"Abang belum sadarkan diri?", Tanya Adriana begitu lembut.
"Belum"
Adriana menyentuh bahu Setya. Ia tau bagaimana frustasinya laki-laki itu. Linus juga terlalu baik padanya. Adriana juga telah menyayanginya sebagai kakaknya sendiri. Sungguh sangat di sayangkan. Tapi itulah tugas seorang prajurit. Nyawa akan selalu menjadi taruhannya.
"Abang akan baik-baik saja"
"Ya. Dia kuat"
Adriana tersenyum. Ia melepaskan kalung dog tag milik Setya. Ia pandangi kalung itu. Tertera sebuah nama disana. Ia tersenyum. Di baliknya tercetak sebuah simbol kebesaran. Kartika Eka Paksi. Sebuah keagungan bagi siapapun yang tercetak namanya disana. Ia menyodorkan kalung itu pada Setya. Setya melirik menatapnya. Dia meraih sakunya. Di tatapnya sebuah kalung yang sama.
"Milik Abang.. Marlinus Tiahahu", kata Setya sembari menunjukan kalung dog tag yang sama.
Adriana menatapnya. Tentu ia tahu bagaimana perasaan Setya saat ini. Sahabatnya, satu lettingnya. Pasti suka duka telah mereka lewati bersama hingga mereka begitu dekat. Adriana mencoba untuk tersenyum.
"Kamu pakai milikmu. Simpan milik Abang dulu. Berikan padanya saat dia memintanya"
"Ya", jawabnya. Setya mulai tersenyum.
Ia menatap mata Adriana. Begitu indah. Sungguh menyenangkan. Di raihnya kalung dog tag miliknya. Ia pakai kalung itu kembali. Terlihat sangat gagah. Dadanya yang bidang tampak lebih gagah dengan kalung itu.
"Adriana.."
"Ya"
"Kalungmu aku berikan pada Elena. Elena pasti akan membawanya ku tukang patri"
"Ya aku percaya kakakku"
"Hari ini kamu jadi pergi bersama Elena?"
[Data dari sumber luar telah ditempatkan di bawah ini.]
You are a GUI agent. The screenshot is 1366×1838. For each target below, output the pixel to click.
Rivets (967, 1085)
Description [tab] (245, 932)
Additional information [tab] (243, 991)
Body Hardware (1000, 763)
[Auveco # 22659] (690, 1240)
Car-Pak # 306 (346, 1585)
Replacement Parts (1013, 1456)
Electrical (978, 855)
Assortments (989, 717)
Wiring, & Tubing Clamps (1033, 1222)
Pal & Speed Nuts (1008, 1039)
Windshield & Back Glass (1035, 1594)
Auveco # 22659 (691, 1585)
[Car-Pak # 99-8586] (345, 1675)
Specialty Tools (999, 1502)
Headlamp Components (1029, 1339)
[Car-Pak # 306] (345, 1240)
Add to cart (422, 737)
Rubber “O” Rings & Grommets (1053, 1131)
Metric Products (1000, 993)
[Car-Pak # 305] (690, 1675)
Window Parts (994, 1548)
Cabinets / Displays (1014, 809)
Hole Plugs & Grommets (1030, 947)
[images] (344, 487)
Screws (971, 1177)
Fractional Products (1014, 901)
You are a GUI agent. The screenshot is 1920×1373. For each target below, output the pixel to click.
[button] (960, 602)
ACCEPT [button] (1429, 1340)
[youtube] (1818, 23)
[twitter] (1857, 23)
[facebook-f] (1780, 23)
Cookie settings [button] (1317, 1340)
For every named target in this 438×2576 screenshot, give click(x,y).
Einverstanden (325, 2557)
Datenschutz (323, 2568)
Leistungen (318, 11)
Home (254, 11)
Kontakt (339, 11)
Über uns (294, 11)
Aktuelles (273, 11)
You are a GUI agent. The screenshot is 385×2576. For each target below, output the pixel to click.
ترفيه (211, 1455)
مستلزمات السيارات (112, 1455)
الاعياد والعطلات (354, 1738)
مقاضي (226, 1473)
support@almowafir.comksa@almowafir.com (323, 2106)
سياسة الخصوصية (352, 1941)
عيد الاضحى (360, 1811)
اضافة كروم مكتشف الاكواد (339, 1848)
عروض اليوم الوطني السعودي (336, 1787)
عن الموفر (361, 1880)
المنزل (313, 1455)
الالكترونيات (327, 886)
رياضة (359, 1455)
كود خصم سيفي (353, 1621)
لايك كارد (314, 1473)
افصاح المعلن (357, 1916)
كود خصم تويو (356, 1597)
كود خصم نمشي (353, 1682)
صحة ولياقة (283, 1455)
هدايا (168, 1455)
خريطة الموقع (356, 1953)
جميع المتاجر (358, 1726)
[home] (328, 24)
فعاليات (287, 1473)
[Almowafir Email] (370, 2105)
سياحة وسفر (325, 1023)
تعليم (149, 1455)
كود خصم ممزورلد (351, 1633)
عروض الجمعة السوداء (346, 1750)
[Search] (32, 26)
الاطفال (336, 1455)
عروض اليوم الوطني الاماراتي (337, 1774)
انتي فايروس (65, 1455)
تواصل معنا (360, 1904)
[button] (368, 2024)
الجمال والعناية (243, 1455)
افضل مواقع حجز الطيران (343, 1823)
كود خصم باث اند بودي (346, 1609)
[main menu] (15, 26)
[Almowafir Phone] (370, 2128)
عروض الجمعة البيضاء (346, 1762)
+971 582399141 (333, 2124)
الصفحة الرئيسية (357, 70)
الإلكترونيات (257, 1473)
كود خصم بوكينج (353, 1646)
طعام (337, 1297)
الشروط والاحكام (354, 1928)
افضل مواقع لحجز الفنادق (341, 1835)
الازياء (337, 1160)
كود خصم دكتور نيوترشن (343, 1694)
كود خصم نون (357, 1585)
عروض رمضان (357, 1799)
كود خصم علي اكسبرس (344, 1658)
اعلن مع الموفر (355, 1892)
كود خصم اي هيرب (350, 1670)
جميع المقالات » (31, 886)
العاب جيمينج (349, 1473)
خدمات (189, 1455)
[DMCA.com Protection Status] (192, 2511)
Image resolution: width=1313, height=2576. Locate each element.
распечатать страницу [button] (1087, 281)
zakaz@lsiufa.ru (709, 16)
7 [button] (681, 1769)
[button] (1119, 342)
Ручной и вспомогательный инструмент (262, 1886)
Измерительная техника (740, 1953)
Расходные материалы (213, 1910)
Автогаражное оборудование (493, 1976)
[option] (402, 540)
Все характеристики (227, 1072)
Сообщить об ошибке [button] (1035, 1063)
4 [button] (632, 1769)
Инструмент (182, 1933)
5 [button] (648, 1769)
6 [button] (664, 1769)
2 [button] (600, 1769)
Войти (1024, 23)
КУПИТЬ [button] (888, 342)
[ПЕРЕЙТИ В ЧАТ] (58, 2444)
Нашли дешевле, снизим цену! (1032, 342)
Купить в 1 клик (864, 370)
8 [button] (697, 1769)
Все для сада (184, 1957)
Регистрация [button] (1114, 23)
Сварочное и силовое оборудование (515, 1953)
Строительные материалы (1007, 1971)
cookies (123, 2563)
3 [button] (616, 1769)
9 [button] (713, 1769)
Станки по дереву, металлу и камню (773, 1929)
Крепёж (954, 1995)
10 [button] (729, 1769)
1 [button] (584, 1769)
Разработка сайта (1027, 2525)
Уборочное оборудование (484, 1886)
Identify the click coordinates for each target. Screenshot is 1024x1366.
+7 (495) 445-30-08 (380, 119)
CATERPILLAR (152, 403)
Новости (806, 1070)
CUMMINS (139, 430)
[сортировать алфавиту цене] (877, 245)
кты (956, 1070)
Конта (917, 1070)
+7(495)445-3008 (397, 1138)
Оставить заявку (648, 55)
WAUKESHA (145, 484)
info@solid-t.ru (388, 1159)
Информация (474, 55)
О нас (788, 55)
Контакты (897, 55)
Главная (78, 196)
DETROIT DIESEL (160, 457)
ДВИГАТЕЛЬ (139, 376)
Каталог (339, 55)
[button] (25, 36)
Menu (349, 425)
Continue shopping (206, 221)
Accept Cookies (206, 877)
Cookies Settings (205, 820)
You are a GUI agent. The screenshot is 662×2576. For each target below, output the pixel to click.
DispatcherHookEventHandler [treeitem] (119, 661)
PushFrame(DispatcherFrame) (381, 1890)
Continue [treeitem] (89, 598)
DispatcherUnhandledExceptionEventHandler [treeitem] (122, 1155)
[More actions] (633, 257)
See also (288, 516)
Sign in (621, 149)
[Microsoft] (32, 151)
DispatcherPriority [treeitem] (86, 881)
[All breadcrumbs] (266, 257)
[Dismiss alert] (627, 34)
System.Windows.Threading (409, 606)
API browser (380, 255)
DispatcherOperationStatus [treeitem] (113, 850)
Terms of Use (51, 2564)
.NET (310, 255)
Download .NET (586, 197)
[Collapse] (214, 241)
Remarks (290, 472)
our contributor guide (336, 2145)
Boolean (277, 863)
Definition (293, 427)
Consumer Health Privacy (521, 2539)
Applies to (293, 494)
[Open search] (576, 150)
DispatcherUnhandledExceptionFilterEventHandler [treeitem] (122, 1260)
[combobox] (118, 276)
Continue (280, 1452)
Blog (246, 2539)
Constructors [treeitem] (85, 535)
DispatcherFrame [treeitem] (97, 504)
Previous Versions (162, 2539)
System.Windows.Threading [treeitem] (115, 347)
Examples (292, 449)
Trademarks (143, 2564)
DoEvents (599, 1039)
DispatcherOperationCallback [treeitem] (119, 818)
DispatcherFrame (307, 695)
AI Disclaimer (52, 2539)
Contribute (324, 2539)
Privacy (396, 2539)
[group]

"Ya. Mumpung hari Minggu. Dan dokter Evan sudah mengijinkan aku keluar dengan syarat menutupi mulut dan hidungku dengan masker"
"Aku temani?"
"Tentu saja"
Adriana tersenyum renyah. Begitu pula Setya. Sungguh laki-laki itu membuatnya selalu tersenyum lagi dan lagi. Apapun cara Setya membuatnya tersenyum selalu terasa indah. Walaupun rasanya akan terlihat atau terdengar sangat kaku bagi orang-orang yang belum mengenalnya. Tapi percayalah, Setya mampu melakukan apapun asalkan Adriana dapat selalu tersenyum.
Tiba-tiba seorang gadis masuk ke dalam ruangan Adriana. Ia menebar senyum pada Adriana. Elena mendekati Adriana. Mata Adriana membulat. Tentu ia senang kakaknya datang untuknya. Tapi bagaimana Elena bisa masuk dengan penjagaan yang ketat.
"Aku masuk karena dokter itu", katanya sembari menunjuk seseorang yang melintas di depan ruangan Adriana.
Seakan sudah mengerti tentang keberadaannya, Elena langsung menjelaskan begitu. Saja. Dokter Evan terlihat melintas di depan kamar inap Adriana. Ia tampak kikuk. Ia segera berlalu dari sana. Adriana kembali tersenyum. Ia senang. Ia di kelilingi banyak sekali orang-orang yang menyayanginya.
"Adik", kata Elena.
Ia menyodorkan sebuah kalung. Kalung milik Adriana. Elena tak segan-segan lagi memakai kalung miliknya sendiri. Biasanya ia akan memakai kalung itu di balik bajunya. Tapi kini ia justru mengenakannya di luar bajunya. Adriana kembali tersenyum. Hendak ia meraih kalung miliknya, Elena mengatupkan tangannya. Sontak Adriana merasa terkejut. Elena tersenyum. Kemudian ia memakaikan kalung itu pada leher adiknya. Betapa bahagianya Adriana saat ini.
"Terima kasih... Kakak"
Elena ikut bahagia. Sedari kemarin mereka berbincang, Adriana tidak menyebutnya kakak. Tapi pagi ini, ia menyebutnya dengan panggilan itu. Ia sangat bahagia. Entah bagaimana jika ayah dan ibunya tahu. Mereka pasti akan sangat bahagia.
KAMU SEDANG MEMBACA
Antara Lebanon
RomanceKetika perasaan cinta menggetarkan hati seorang Bintara muda, Sersan satu Setya Susanto. Akankah itu cinta atau rasa kagum pada seorang psikologis Adriana Iswara yang tiba-tiba hadir dalam hidupnya tanpa terduga. Akankah keberanian dan kelembutan Ad...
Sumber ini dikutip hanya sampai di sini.